---- Exercise data
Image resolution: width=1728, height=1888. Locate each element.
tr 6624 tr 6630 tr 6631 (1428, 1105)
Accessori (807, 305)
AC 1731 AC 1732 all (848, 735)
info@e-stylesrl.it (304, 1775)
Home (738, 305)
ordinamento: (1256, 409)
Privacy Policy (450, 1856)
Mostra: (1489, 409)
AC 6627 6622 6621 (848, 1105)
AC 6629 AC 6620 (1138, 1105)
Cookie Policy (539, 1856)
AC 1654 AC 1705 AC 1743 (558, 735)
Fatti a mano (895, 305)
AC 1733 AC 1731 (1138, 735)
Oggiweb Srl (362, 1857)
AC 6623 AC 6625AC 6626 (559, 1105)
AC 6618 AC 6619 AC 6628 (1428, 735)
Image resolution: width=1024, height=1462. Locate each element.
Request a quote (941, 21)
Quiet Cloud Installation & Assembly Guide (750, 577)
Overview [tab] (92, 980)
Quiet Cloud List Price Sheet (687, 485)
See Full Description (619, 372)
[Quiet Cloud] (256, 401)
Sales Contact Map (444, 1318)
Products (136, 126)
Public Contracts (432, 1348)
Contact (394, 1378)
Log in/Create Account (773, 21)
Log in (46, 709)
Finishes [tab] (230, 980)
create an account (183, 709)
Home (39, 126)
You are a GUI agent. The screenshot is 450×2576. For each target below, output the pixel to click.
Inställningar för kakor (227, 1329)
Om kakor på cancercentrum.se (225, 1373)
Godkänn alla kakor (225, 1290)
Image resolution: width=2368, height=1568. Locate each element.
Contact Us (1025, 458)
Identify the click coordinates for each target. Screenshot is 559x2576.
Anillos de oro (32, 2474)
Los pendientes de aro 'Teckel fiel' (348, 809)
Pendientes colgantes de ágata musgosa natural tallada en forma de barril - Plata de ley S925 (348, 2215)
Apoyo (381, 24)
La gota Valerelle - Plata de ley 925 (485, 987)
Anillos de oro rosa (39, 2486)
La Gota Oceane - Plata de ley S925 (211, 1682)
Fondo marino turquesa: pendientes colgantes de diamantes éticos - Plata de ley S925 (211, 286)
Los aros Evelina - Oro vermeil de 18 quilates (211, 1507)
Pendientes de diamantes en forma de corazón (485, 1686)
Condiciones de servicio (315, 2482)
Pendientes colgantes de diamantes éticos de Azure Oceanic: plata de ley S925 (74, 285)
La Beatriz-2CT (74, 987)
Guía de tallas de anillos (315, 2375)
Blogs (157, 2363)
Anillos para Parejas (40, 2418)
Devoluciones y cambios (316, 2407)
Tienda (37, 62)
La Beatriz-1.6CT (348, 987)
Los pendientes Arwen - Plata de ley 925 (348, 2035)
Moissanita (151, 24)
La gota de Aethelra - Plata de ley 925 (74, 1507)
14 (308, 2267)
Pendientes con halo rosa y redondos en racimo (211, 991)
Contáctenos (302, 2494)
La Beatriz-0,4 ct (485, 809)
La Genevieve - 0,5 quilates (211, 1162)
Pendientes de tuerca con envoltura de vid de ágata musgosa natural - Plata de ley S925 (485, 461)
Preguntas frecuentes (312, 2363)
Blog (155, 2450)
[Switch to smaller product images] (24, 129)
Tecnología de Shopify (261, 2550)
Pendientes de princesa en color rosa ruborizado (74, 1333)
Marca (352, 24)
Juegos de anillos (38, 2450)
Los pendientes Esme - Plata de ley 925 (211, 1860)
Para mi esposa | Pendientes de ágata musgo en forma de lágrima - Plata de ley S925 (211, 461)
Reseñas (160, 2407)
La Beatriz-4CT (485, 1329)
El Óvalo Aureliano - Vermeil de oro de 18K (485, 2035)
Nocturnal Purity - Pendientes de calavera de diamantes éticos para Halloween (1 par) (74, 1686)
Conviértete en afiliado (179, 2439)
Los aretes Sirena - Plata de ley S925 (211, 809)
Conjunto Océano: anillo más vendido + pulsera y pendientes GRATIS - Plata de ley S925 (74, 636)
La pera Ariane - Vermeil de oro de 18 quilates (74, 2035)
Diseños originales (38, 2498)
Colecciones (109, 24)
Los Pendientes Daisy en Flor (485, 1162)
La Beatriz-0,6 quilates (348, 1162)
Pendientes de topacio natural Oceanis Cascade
--------
**Task**
Show the data once more, exactly as it was written.

**Response for this exercise**
Image resolution: width=1728, height=1888. Locate each element.
tr 6624 tr 6630 tr 6631 (1428, 1105)
Accessori (807, 305)
AC 1731 AC 1732 all (848, 735)
info@e-stylesrl.it (304, 1775)
Home (738, 305)
ordinamento: (1256, 409)
Privacy Policy (450, 1856)
Mostra: (1489, 409)
AC 6627 6622 6621 (848, 1105)
AC 6629 AC 6620 (1138, 1105)
Cookie Policy (539, 1856)
AC 1654 AC 1705 AC 1743 (558, 735)
Fatti a mano (895, 305)
AC 1733 AC 1731 (1138, 735)
Oggiweb Srl (362, 1857)
AC 6623 AC 6625AC 6626 (559, 1105)
AC 6618 AC 6619 AC 6628 (1428, 735)
Image resolution: width=1024, height=1462. Locate each element.
Request a quote (941, 21)
Quiet Cloud Installation & Assembly Guide (750, 577)
Overview [tab] (92, 980)
Quiet Cloud List Price Sheet (687, 485)
See Full Description (619, 372)
[Quiet Cloud] (256, 401)
Sales Contact Map (444, 1318)
Products (136, 126)
Public Contracts (432, 1348)
Contact (394, 1378)
Log in/Create Account (773, 21)
Log in (46, 709)
Finishes [tab] (230, 980)
create an account (183, 709)
Home (39, 126)
You are a GUI agent. The screenshot is 450×2576. For each target below, output the pixel to click.
Inställningar för kakor (227, 1329)
Om kakor på cancercentrum.se (225, 1373)
Godkänn alla kakor (225, 1290)
Image resolution: width=2368, height=1568. Locate each element.
Contact Us (1025, 458)
Identify the click coordinates for each target. Screenshot is 559x2576.
Anillos de oro (32, 2474)
Los pendientes de aro 'Teckel fiel' (348, 809)
Pendientes colgantes de ágata musgosa natural tallada en forma de barril - Plata de ley S925 (348, 2215)
Apoyo (381, 24)
La gota Valerelle - Plata de ley 925 (485, 987)
Anillos de oro rosa (39, 2486)
La Gota Oceane - Plata de ley S925 (211, 1682)
Fondo marino turquesa: pendientes colgantes de diamantes éticos - Plata de ley S925 (211, 286)
Los aros Evelina - Oro vermeil de 18 quilates (211, 1507)
Pendientes de diamantes en forma de corazón (485, 1686)
Condiciones de servicio (315, 2482)
Pendientes colgantes de diamantes éticos de Azure Oceanic: plata de ley S925 (74, 285)
La Beatriz-2CT (74, 987)
Guía de tallas de anillos (315, 2375)
Blogs (157, 2363)
Anillos para Parejas (40, 2418)
Devoluciones y cambios (316, 2407)
Tienda (37, 62)
La Beatriz-1.6CT (348, 987)
Los pendientes Arwen - Plata de ley 925 (348, 2035)
Moissanita (151, 24)
La gota de Aethelra - Plata de ley 925 (74, 1507)
14 (308, 2267)
Pendientes con halo rosa y redondos en racimo (211, 991)
Contáctenos (302, 2494)
La Beatriz-0,4 ct (485, 809)
La Genevieve - 0,5 quilates (211, 1162)
Pendientes de tuerca con envoltura de vid de ágata musgosa natural - Plata de ley S925 (485, 461)
Preguntas frecuentes (312, 2363)
Blog (155, 2450)
[Switch to smaller product images] (24, 129)
Tecnología de Shopify (261, 2550)
Pendientes de princesa en color rosa ruborizado (74, 1333)
Marca (352, 24)
Juegos de anillos (38, 2450)
Los pendientes Esme - Plata de ley 925 (211, 1860)
Para mi esposa | Pendientes de ágata musgo en forma de lágrima - Plata de ley S925 (211, 461)
Reseñas (160, 2407)
La Beatriz-4CT (485, 1329)
El Óvalo Aureliano - Vermeil de oro de 18K (485, 2035)
Nocturnal Purity - Pendientes de calavera de diamantes éticos para Halloween (1 par) (74, 1686)
Conviértete en afiliado (179, 2439)
Los aretes Sirena - Plata de ley S925 (211, 809)
Conjunto Océano: anillo más vendido + pulsera y pendientes GRATIS - Plata de ley S925 (74, 636)
La pera Ariane - Vermeil de oro de 18 quilates (74, 2035)
Diseños originales (38, 2498)
Colecciones (109, 24)
Los Pendientes Daisy en Flor (485, 1162)
La Beatriz-0,6 quilates (348, 1162)
Pendientes de topacio natural Oceanis Cascade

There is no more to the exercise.